**YOUR GOAL**
Check each line of the entries for the string "will". Report only how many lines have it.

**LISTED ENTRIES**
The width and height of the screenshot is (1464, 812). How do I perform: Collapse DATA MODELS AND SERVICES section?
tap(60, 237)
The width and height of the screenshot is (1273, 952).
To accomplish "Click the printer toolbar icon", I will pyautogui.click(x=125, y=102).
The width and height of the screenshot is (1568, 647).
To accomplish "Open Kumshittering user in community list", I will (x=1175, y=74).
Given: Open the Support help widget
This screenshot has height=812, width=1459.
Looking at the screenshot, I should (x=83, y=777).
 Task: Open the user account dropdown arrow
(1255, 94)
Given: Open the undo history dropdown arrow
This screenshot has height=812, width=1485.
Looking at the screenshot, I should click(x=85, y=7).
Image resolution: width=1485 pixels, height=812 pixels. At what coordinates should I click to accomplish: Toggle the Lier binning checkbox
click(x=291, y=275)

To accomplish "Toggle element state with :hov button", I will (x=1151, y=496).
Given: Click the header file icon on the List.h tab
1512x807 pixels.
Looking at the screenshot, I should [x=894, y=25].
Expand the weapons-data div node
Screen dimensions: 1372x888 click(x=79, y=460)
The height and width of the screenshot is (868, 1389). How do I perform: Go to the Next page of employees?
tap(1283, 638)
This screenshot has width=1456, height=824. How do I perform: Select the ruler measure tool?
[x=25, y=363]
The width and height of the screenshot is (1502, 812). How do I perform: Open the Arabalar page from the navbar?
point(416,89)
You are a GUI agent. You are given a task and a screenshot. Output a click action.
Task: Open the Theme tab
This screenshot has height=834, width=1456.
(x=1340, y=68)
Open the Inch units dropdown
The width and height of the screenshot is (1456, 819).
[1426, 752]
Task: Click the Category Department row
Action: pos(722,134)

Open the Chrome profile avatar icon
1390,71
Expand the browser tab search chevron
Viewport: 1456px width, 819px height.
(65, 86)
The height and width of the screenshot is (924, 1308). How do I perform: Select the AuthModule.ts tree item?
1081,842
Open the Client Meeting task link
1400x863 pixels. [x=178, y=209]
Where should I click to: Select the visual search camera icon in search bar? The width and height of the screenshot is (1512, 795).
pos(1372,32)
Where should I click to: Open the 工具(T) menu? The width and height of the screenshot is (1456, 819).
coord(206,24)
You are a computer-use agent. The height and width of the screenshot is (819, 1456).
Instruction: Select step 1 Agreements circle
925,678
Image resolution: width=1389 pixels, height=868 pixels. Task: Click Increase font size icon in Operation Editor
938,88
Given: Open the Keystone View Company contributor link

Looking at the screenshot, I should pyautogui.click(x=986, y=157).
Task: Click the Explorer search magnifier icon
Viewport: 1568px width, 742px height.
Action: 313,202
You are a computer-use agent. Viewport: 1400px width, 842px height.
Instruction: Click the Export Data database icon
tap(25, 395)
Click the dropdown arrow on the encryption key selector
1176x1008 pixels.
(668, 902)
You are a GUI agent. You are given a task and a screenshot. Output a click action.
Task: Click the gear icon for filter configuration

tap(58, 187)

**SOLUTION**
3